Hi, firstly I'm sorry I don't have the answers to your questions but I just wanted to say please try not to panic - someone here will be able to answer because I have seen these chemo drugs mentioned recently. The staff who care for you are expert in what they do, and you will be well looked after, I'm sure. They will give you all the info you need, and be able to answer any questions or worries you have.
I wish you all the best. The drugs used in treating our cancer are very effective, and any side effects like nausea can be managed really well, so the sooner you start, the better. Hope you hear soon from someone re your chemo drugs. Maybe if you use the search tool at the top you will find the previous posts with these drugs mentioned.
Hello Oakwood
I think perhaps you missed my first reply, so I will just copy it here.
A warm welcome to the forum, although I am sorry to hear of your diagnosis. If you check my profile you will see that I also had a diagnosis of stage IV and went through the same treatment that you are about to start, my secondary was in my lung.
I am guessing that you are having the carboplatin/paclitaxol chemo as I did. I tolerated this very well apart from the first session my liver levels were too high afterwards and I had 75% of the dose thereafter. I did lose my hair but found a wonderful seller on Etsy that made me really comfortable caps in colours to match my summer clothes, I am happy to give you details should you decide on these. This chemo regimen was very effective at controlling spread and shrinking the existing tumours and I went on to have the chemo/radiotherapy afterwards, plus two lung ablations.

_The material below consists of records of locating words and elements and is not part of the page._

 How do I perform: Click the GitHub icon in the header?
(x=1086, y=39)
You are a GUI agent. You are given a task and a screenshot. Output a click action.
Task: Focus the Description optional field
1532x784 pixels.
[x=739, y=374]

In these early days it is all such a lot to take in, but in spite of being terrified and refusing to visit the chemo unit I grew to love my visits there, the staff were absolutely wonderful and it was a happy place with lots of chatting and laughter - I wouldn't have believed it until I experienced it. I took my Sudoku book and a newspaper and although I was there for three hours the time flew past. Just a warning - you will be given steroids to control nausea and on the evening after the chemo, the steroids kept me awake until the wee small hours, it wasn't unusual to find me cleaning or ironing at 2 am in the morning!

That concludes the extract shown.